Você chega em Paraty e parece que faz uma viagem no tempo. O Centro Histórico com suas pedras difíceis de andar, mas lendárias te transportam ao Rio de Janeiro do século XIX e início do século XX, um Rio de Janeiro mais bonito, mais seguro, mais feliz.

A cidade respira arte. Em cada esquina vendedores de doces deliciosos, em uma rua índios cantando, em outra gente “traficando” poesia, entrava em uma casa e tinha uma palestra, em outra sarau. Fora que para quem bebe ainda rolou a oportunidade de experimentar “Jorge Amado”.
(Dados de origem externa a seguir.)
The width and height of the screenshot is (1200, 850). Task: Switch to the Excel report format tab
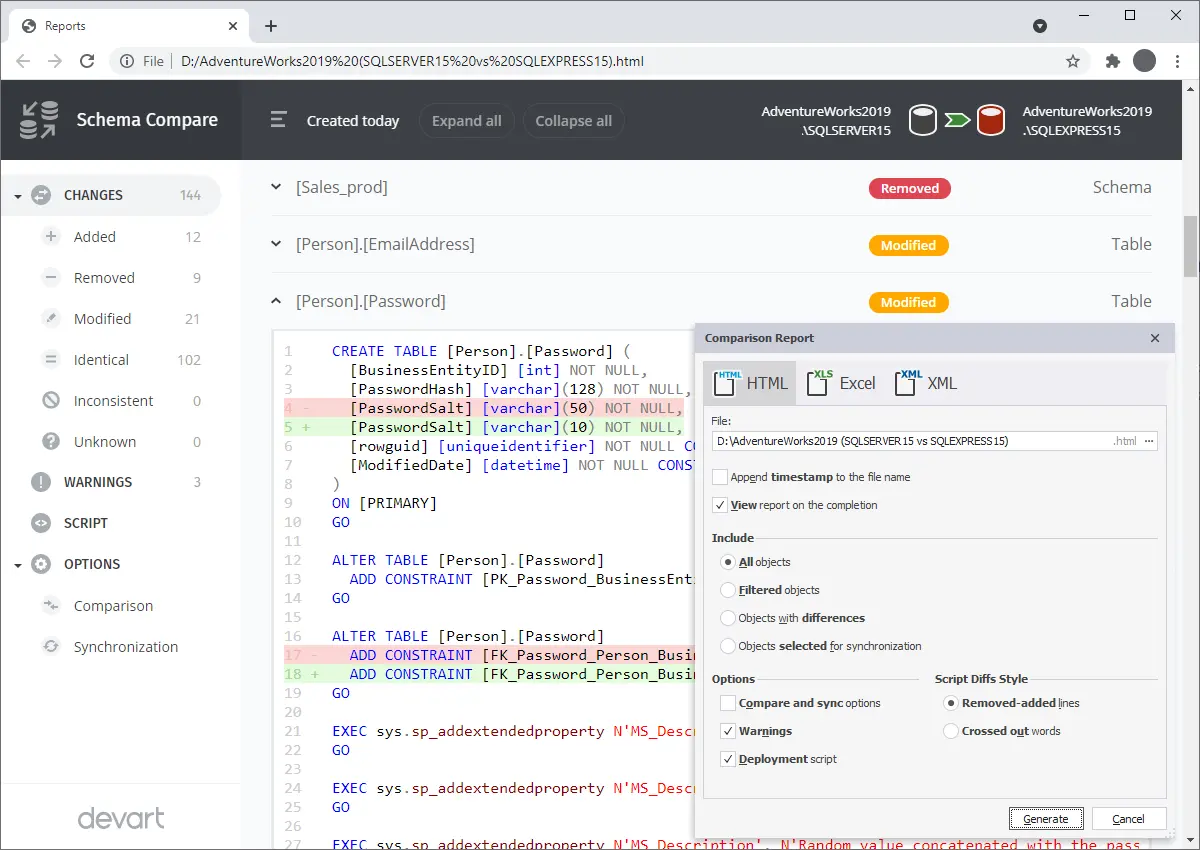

Uma cidade que transborda cultura.

Cultura tão vilanizada nesses tempos atuais, tempos esquisitos. Cultura agora virou coisa de vagabundo, artista virou vagabundo mesmo com a cultura provocando tantos empregos diretos e indiretos, mesmo com tantos impostos pagos pelos artistas e produtores, mesmo a cultura sendo uma forma de exercício de cidadania, de aprendizado.
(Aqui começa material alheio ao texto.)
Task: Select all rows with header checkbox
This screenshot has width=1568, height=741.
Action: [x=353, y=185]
É isso que incomoda. Não interessa ao poder, ao sistema um povo que aprenda, um povo cidadão.

O primeiro alvo foi a Lei Rouanet e agora a Ancine. Querrem determinar o que se pode falar ou não em filmes para receber dinheiro público. Querem qus os filmes passem valores morais e éticos sendo que quem tem que passar essas coisas são pai e mãe. Arte tem que entreter e formentar o debate. Isso tá mais com cara de algo qu ocorria entre os anos 60 e 80 que é melhor que eu nem entre no assunto porque essa situação a qual me refiro já chegou na internet, já chegou a sites e blogs.

Mas voltando a Flip, o maior destaque da FLIP para mim foi algo que encontramos ano passado sem querer.
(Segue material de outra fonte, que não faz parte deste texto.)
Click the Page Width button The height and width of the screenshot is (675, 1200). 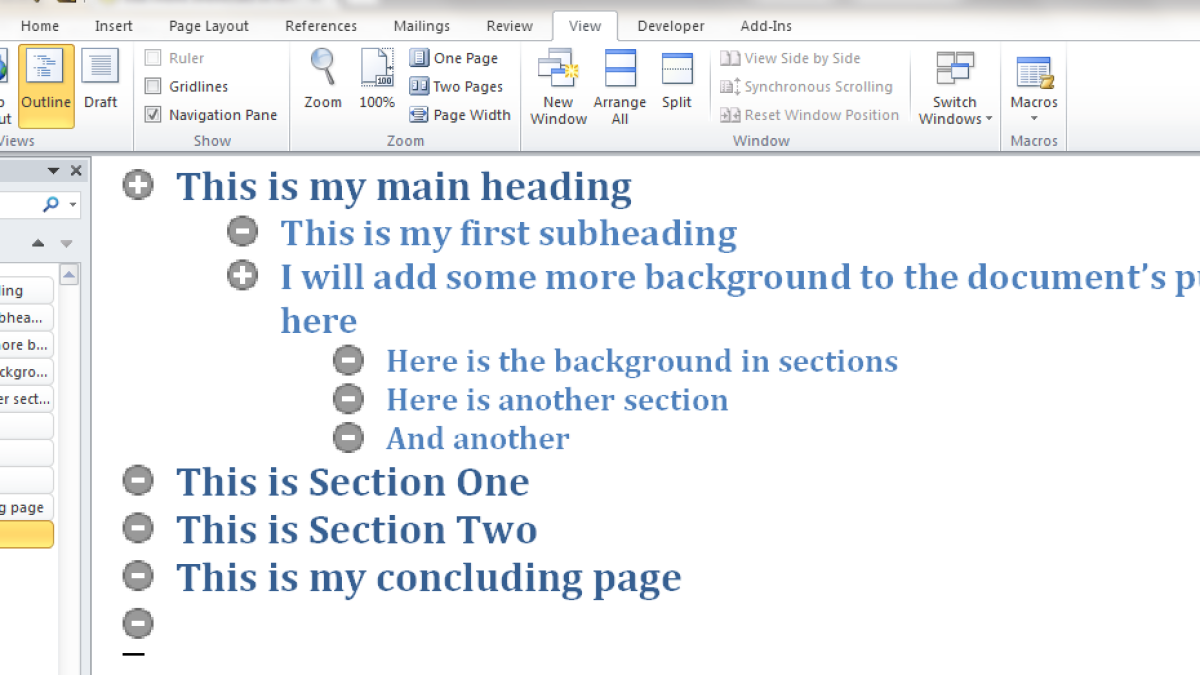pos(460,115)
Procurávamos pelo teatro de bonecos, achamos e vimos luzes criando formas na igreja. Andamos até a praça para ver de onde surgiam e encontramos um sarau, um sarau meio clandestino, meio “marginal”. Lá um cara igual ao barbudo de “Se beber não case” declamava uma poesia com um bebê no colo. Achamos aquilo interessante e ficamos para ver. Quando percebemos estávamos no local há horas vendo poetas chegarem ao microfone pequenininhos, tímidos, pegarem o mesmo e se transformarem parecendo ter três metros de altura, declamando ferozmente suas poesias sem ler e abrindo nossas mentes.

Como um sujeito que ao declamar ficava repetindo “Dentro da casinha, fora da casinha”. Era isso, era expandir a mente, era pensar fora da casinha, ter o mundo como sua casa. Me senti pequeno ali, me achava um cara inteligente, bom, mas vendo aqueles poetas, aquela poesia percebi que tinha muito a aprender, que eu era nada ainda.

Daquele sarau e tudo que nos ensinou surgiram meus textos mais contundentes e que vem sendo encenados ao longo de 2019, surgiram poesias diferentes das que estava acostumado a fazer e que me levaram a prêmios, foi o pontapé da criação do Pacig, o Polo de Audiovisual e Cinema da Ilha do Governador que fará sua primeira mostra agora em agosto. Levamos muito a sério o conceito “fora da casinha” de fazer coisas grandes.

E esse ano voltamos a FLIP e ao Picareta para agradecer e aprender mais. Se aprendemos? Com certeza, nunca é tarde para aprender.

Se aqueles idiotas dos rojões e do hino soubessem aproveitar a FLIP para o que ela serve realmente talvez vivêssemos em um país melhor. Mas como eu disse a arte é ameaça, ela é o contraponto das trevas.

Mas toda luta é bem vinda, ainda mais com os marginais, artistas, loucos e picaretas ao lado. Quem quiser é só se chegar.